**Your task**
Rewrite the rows below with "magnifier" changed to "magnifying glass" and nothing else altered. Leave out the pictures.

**Raw records**
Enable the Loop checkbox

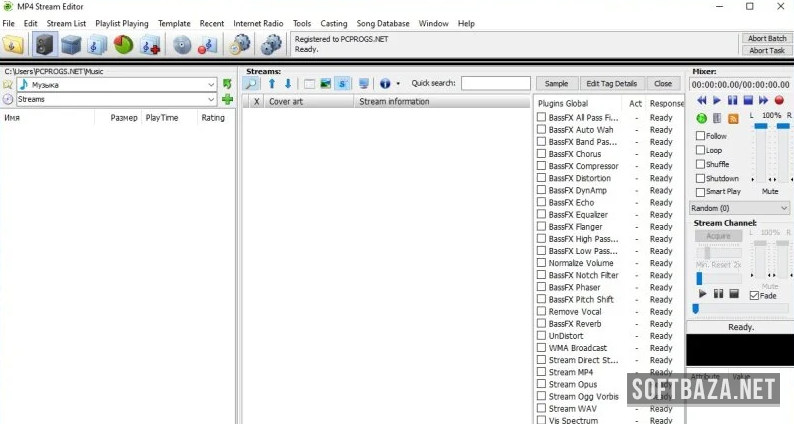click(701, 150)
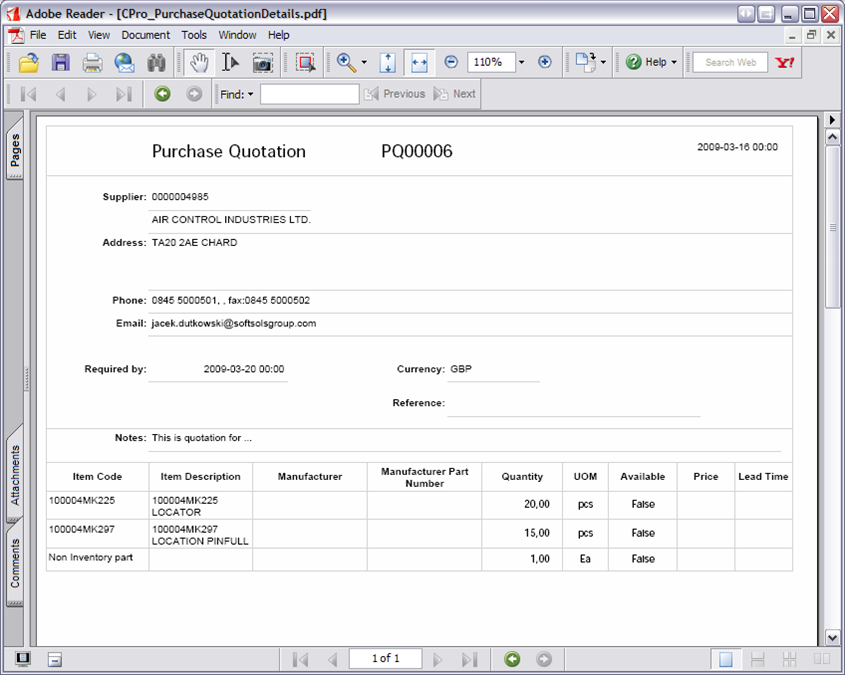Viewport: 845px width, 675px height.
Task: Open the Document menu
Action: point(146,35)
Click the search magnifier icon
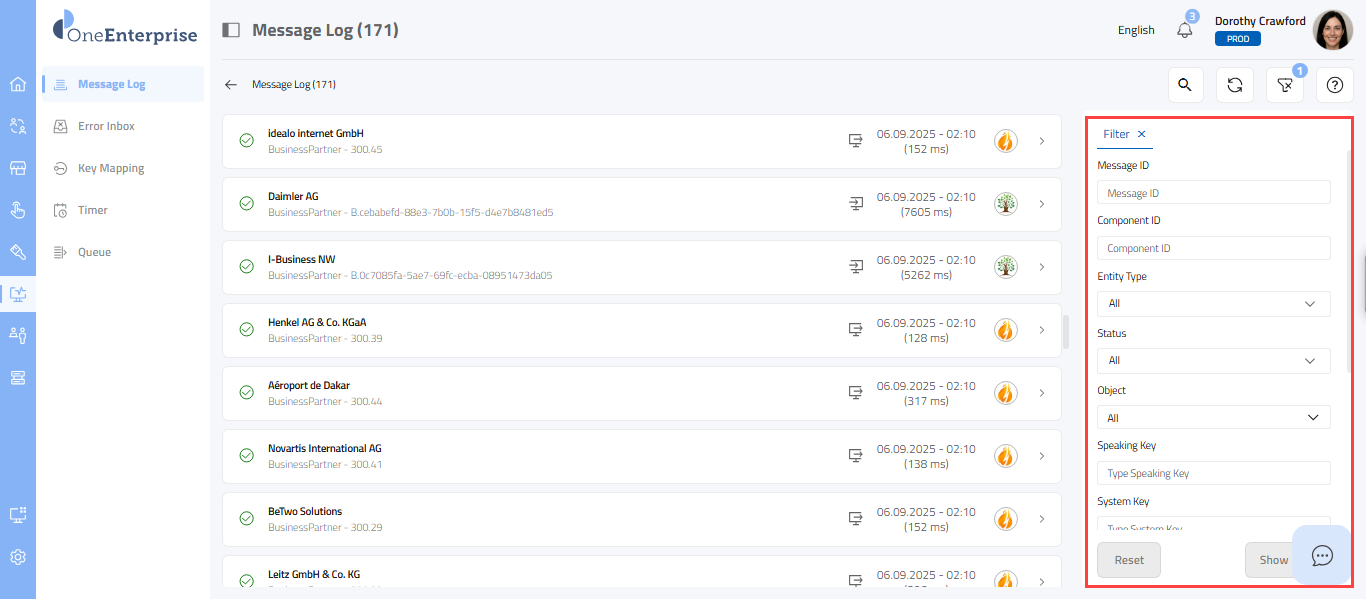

**Written response**
Enable the Loop checkbox

click(701, 150)
Viewport: 845px width, 675px height.
Task: Open the Document menu
Action: point(146,35)
Click the search magnifying glass icon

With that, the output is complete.